Transcribe the rows starting with the line that contains "You are a computer-use agent." and going on through the end of the rows, including both ends. Leave the pictures out of your answer.

Item-finding rows:
════════════════════

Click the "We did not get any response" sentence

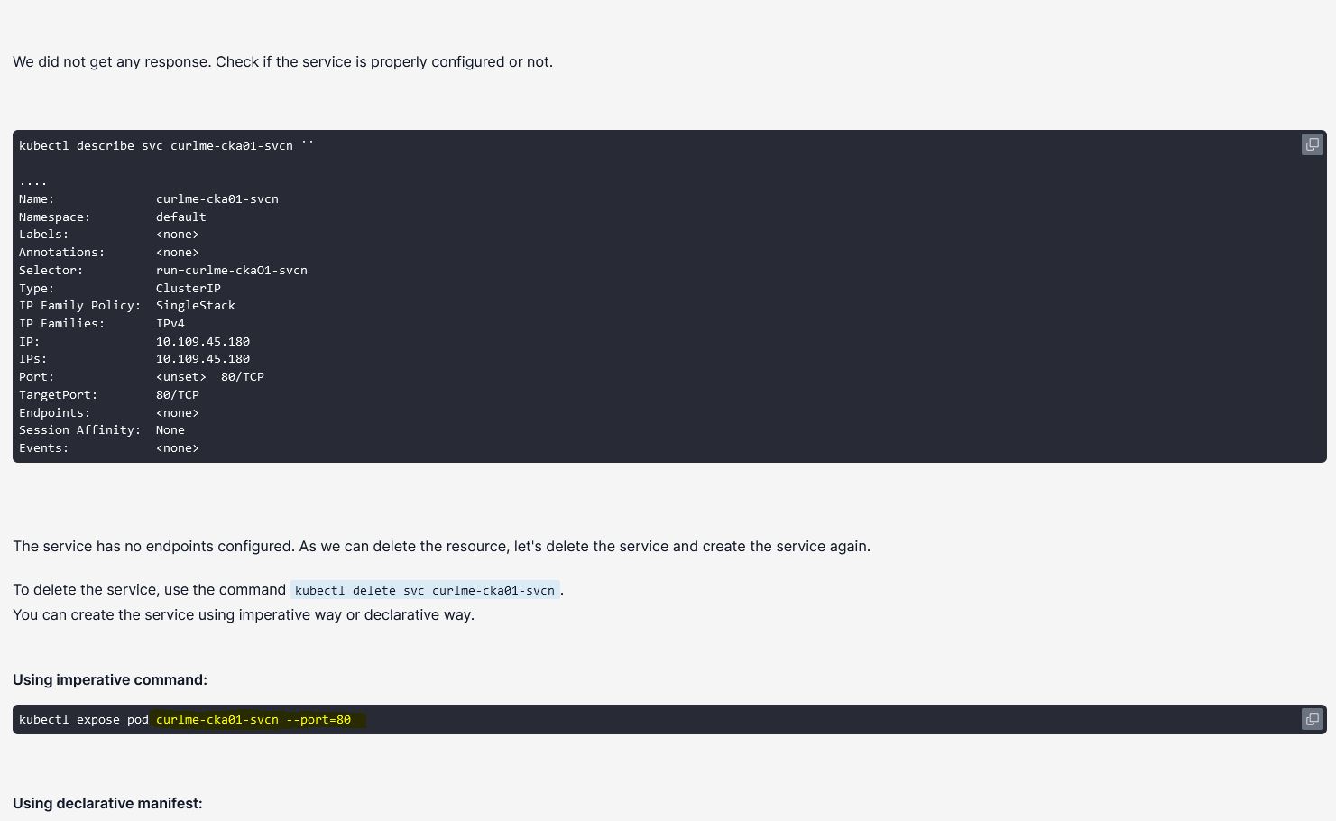pos(282,61)
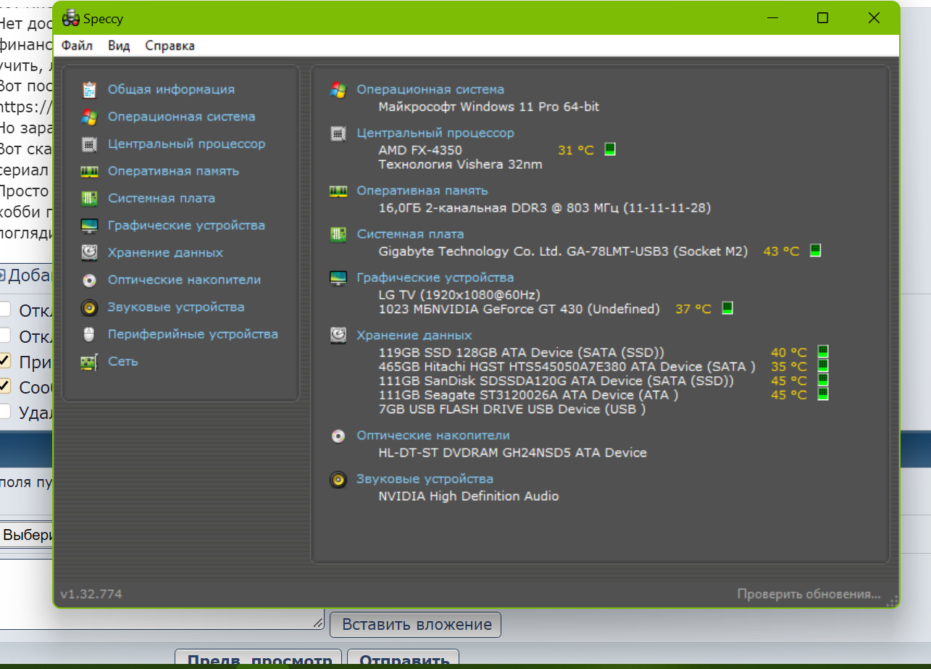Click the Оптические накопители disc icon in sidebar
This screenshot has width=931, height=669.
click(89, 281)
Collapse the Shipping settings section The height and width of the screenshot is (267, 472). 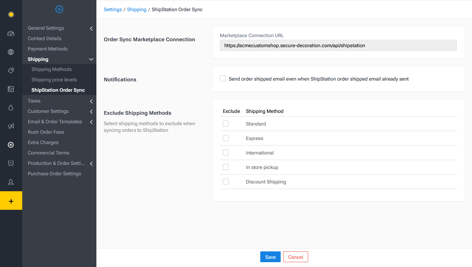pos(91,59)
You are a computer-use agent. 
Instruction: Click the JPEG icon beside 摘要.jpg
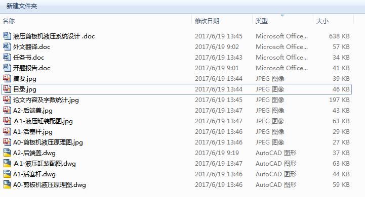pos(7,78)
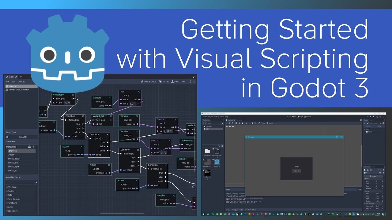Viewport: 392px width, 220px height.
Task: Toggle the lock icon beside Functions
Action: [29, 147]
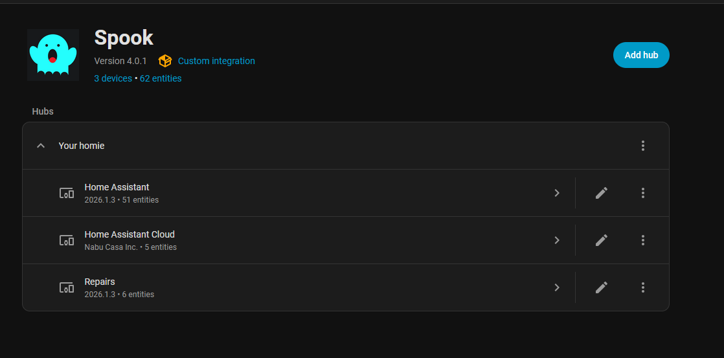Click the Home Assistant Cloud device icon
724x358 pixels.
point(67,240)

════════════════════

> Complete output:
You are a computer-use agent. 
Instruction: Click the JPEG icon beside 摘要.jpg
pos(7,78)
Viewport: 392px width, 220px height.
Task: Toggle the lock icon beside Functions
Action: [29, 147]
Click the Home Assistant Cloud device icon
724x358 pixels.
point(67,240)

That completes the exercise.